### DATA LINES
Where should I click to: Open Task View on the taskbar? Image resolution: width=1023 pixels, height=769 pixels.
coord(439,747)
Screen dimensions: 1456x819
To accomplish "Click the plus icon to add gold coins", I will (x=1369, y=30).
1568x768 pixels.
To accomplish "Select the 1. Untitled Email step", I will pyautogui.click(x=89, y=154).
######
### DATA LINES
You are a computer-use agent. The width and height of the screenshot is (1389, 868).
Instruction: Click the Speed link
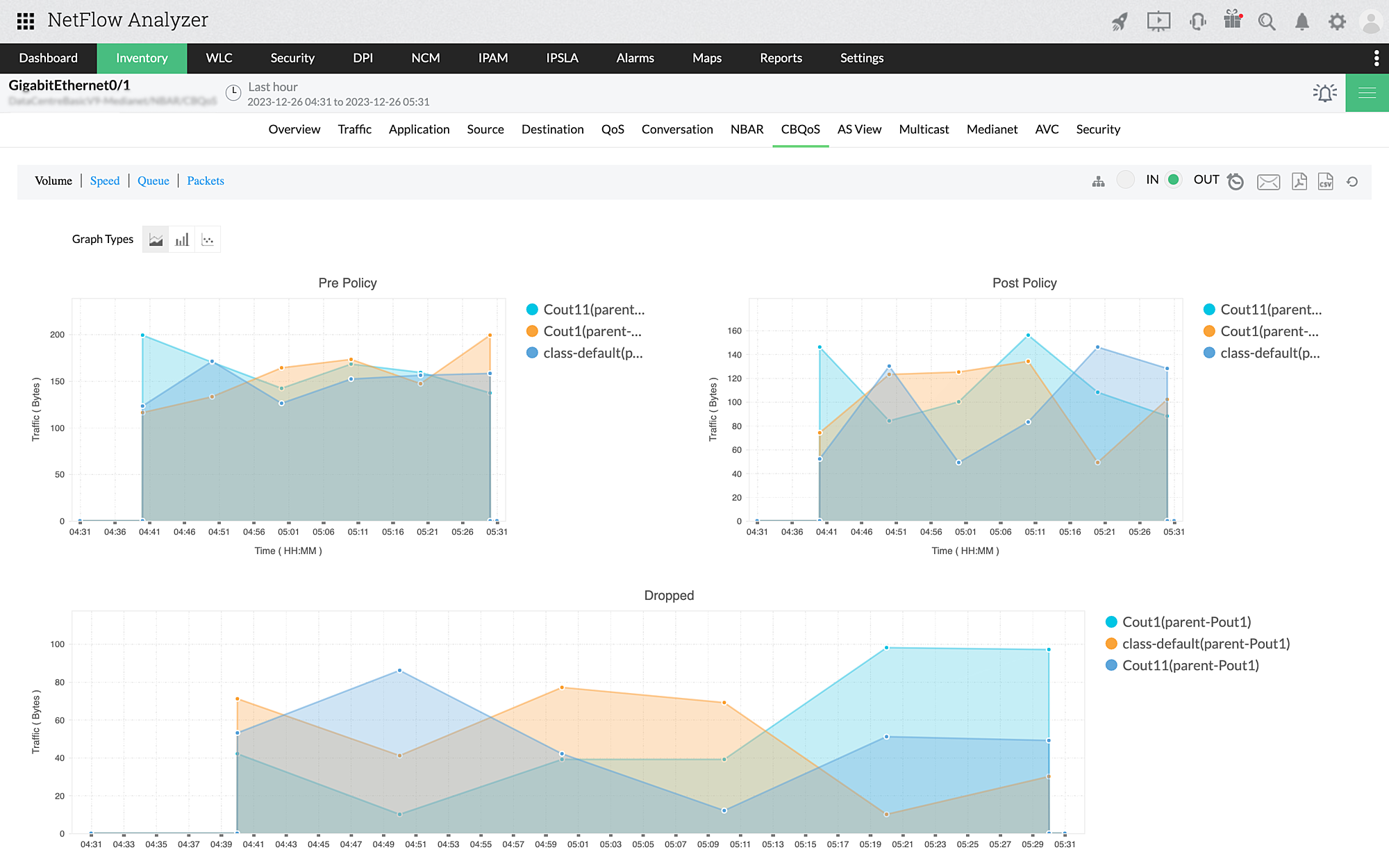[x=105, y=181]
######
PROMPT: Which lines of the records contain the word "height"? Find each one, matching case exactly, and copy it in full.

OUTPUT OF THE EXERCISE:
Where should I click to: Open Task View on the taskbar? Image resolution: width=1023 pixels, height=769 pixels.
You are a computer-use agent. The width and height of the screenshot is (1389, 868).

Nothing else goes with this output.